On Monday McNeilly made a second impassioned Facebook post, announcing that he was going to hand himself in later that day. “I’ve finally achieved what I set out to do,” he wrote.
“Responding by downplaying a report because there’s lack of seniority, acting like your security system is impenetrable and your aged system is still in excellent condition for sailing, is not an adequate response.”
He described his life on the run. “I have moved between countries, changed location almost every day, stuck to mainly communicating through the deep web and used multiple aliases when I could, but I lack the resources to remain undetected,” he said.
He stressed that he had tried to raise his concerns with his superiors, and had not released information that might be of use to terrorists. “Thanks a lot for your support,” he concluded. “I will see you again one day.”
Responses from his friends on Facebook were divided between those who lauded him as a “hero” and those who ridiculed him for thinking he was in an action movie. “The fact his posts are a bit Jason Bourne doesn't mean it's all bullshit and he’s insane,” said Chloe Mylett.
Another friend, Dryden Corey, said he had known McNeilly since he was 11 years old. “He is one of the kindest, caring people I have ever met, he has always put others before him,” he said. “He is not self-righteous in any shape or form - far from it - and he is not a liar.”
McNeilly has been backed by some submariners and rejected by others. He faced an inevitable backlash in the media, with reports suggesting he was mentally unstable, learning Russian, or had been put up to it.
Most of the evidence, however, indicates a more straightforward explanation: that he was a 25-year old naval recruit who saw something that scared him and decided to do something about it.
As the McNeilly drama was playing out, campaigners were busy tracking the first nuclear weapons convoy to come to Scotland since the SNP landslide in the general election. It was spotted on Monday near Stirling on its way from the bomb factory at Burghfield in Berkshire to the Royal Naval Armaments Depot at Coulport on Loch Long.
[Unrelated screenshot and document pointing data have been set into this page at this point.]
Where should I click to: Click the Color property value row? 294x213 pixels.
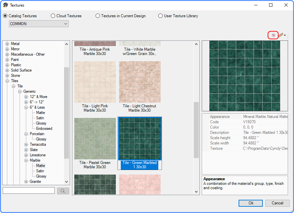245,127
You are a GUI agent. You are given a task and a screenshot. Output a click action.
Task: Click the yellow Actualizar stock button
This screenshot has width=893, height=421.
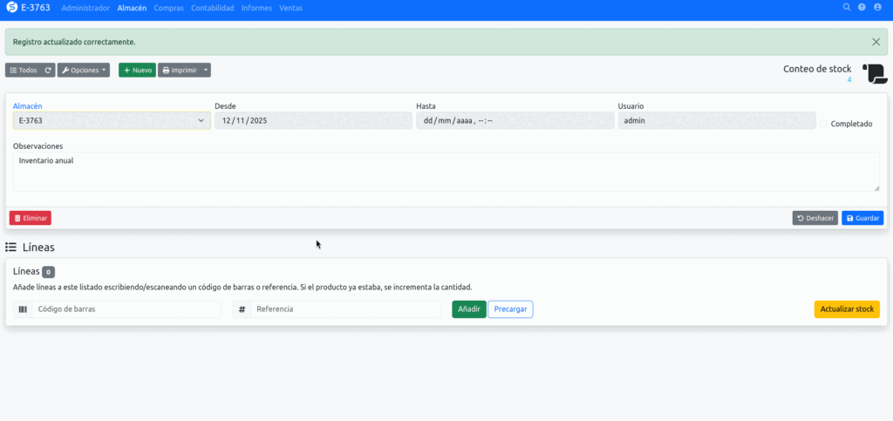pyautogui.click(x=847, y=309)
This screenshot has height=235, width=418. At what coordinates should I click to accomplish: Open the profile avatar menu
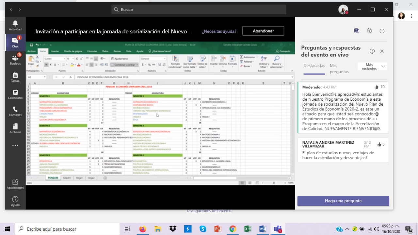click(x=343, y=9)
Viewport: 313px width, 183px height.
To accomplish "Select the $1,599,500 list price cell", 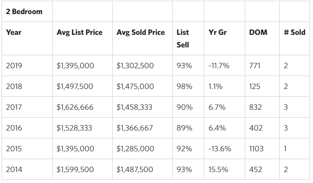I will [75, 170].
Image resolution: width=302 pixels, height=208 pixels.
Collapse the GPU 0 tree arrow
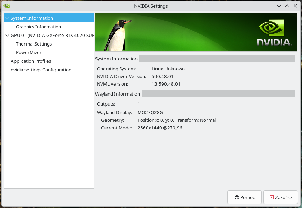(8, 35)
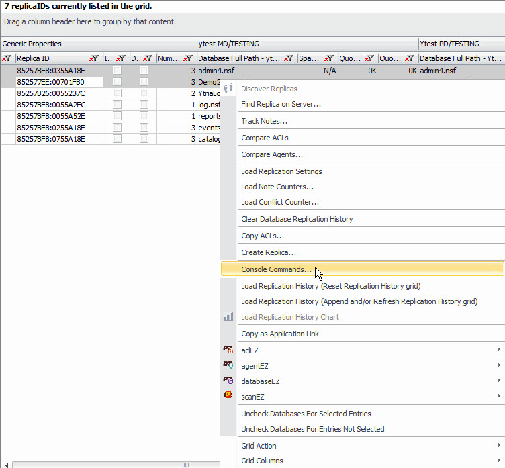
Task: Click the databaseEZ icon in context menu
Action: click(228, 381)
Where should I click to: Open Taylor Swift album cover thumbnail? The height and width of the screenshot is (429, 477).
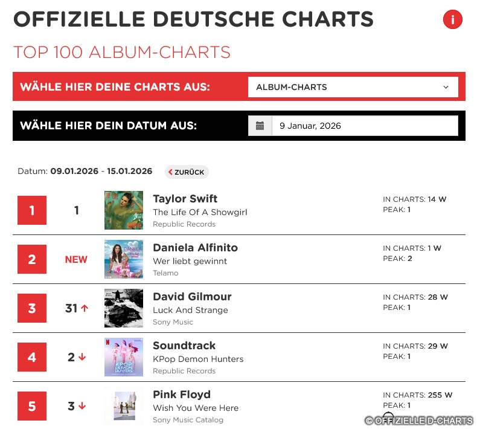pyautogui.click(x=124, y=210)
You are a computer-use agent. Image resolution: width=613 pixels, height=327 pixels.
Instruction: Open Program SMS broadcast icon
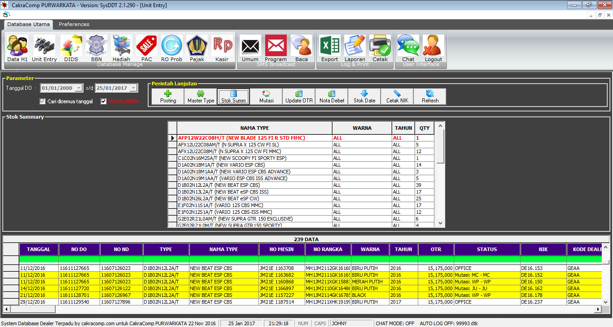coord(276,48)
Then on Thursday it was seen stopping for lunch at Glencorse barracks near Penicuik near Edinburgh, before going round the city bypass to take the A68 on its return journey south. It was followed by Jane Tallents, an activist from Nukewatch, which monitors convoys.
She argued that McNeilly’s claims of slipshod safety on submarines could apply to nuclear weapons transports. “You only have to loose concentration for a few moments, and the results could be catastrophic,” she said.
The MoD insists that weapons convoys had the strictest safety standards. On McNeilly’s allegations, an MoD spokesman said: “The Royal Navy continues to investigate this issue and ministers will update parliament at the earliest opportunity.”